# Matrices

A matrix is a collection of numbers ordered in rows and columns.

Each value in these rows and columns is an element of the matrix. 

You'd normally denote a matrix with a capital letter, A. If A had 2 rows and 3 columns, it would be known as a 2-by-3 matrix.

e.g. $\begin{bmatrix}
1 & 2 & 3\\
a & b & c
\end{bmatrix}$

Matrices seem similar to tables and spreadsheets, but they are more complex in math operations.

Two matrices can be added, subtracted and multiplied.

A matrix can only contain numbers, symbols or expressions. 
numbers = 1,2. symbols = a,b,x. exprssions = x+2,y*4

Element at $A_{ij}$, is the element in matrix A at row i and column j.




## Scalars and vectors

Matrices with 1 row and 1 column are common. It is called a scalar. All numbers we know from algebra are referred to as scalars in linear algebra. e.g. [15], [1], [-2]. Scalars have 0 dimensions but have important properties. 
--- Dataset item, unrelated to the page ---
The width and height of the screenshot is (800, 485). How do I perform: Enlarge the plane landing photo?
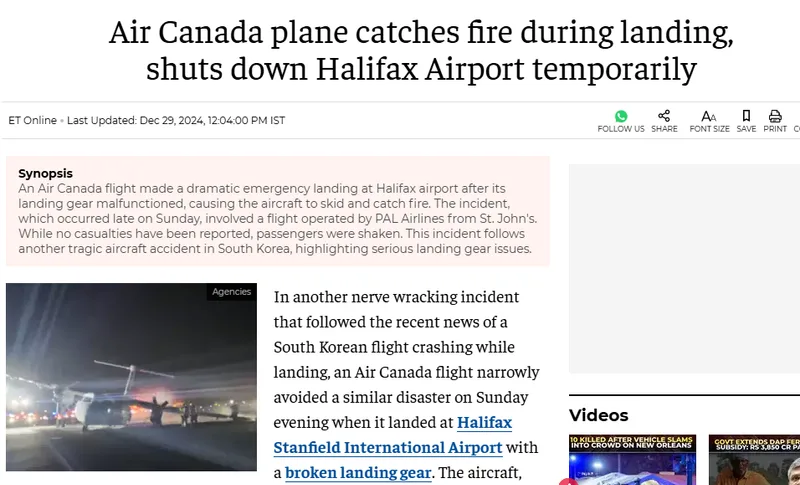tap(132, 377)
Vectors are common objects in linear algebra. They sit in between scalars and matrices, as they have a single dimension, 1 column or 1 row. A vector is practically the simplest linear algebraic object.
e.g. $\begin{bmatrix}
1\\2\\3
\end{bmatrix}$. It is more common to view a matrix as a collection of vectors.


Generally there are two types of vectors, row vectors and column vectors. 

Length = the number of elements in a vector.

In general, a vectors length is denoted by m e.g. $\begin{bmatrix}
x_1 & x_2 & ... & x_m
\end{bmatrix}$

To summarise, matrices have 2 dimensions, vectors have 1 dimension and scalars have none.

## Linear algebra and geometry

A scalar has no dimensions, which is similar to a geometric point. It has no dimension, no direction, no size.

A vector has one dimension, it is like a line. It has a direction and can be oriented in various ways. It would be nice to plot on a 2D plane, but we need a second line to cross it. 2D space is defined by two lines. Two lines means two vectors, and two vectors is essentially a matrix. This means that any 2D space can be defined by a matrix. 

This idea is simple, but very powerful.

$\begin{bmatrix}
1 & 0\\
0 & 1
\end{bmatrix}$ is essentially a matrix of an x and y axis. 



## Arrays in python

### Import the relevant libraries

In [1]:
import numpy as np

### Declaring scalars, vectors and matrices

#### Scalars

In [2]:
s = 5

In [3]:
s

5

#### Vectors

In [4]:
v = np.array([5,-2,4]) 

In [5]:
v

array([ 5, -2,  4])

#### Matrices

In [7]:
m = np.array([[5,12,6],[-3,0,14]])

In [8]:
m

array([[ 5, 12,  6],
       [-3,  0, 14]])

### Data Types

In [9]:
type(s)

int

In [12]:
type(v) # n-dimensional array (1d)

numpy.ndarray

In [13]:
type(m) # n-dimensional array (2d)

numpy.ndarray

In [17]:
s_array = np.array(5) # convert integer to an array
s_array

array(5)

In [18]:
type(s_array)

numpy.ndarray

### Data Shapes

In [19]:
m.shape

(2, 3)

In [20]:
v.shape

(3,)

In [22]:
s_array.shape

()

### Reshape


In [23]:
v.reshape(1,3)

array([[ 5, -2,  4]])

In [24]:
v.reshape(3,1)

array([[ 5],
       [-2],
       [ 4]])

## Tensors

What is a tensor?

A scalar is a vector of length 1 or a 1x1 matrix.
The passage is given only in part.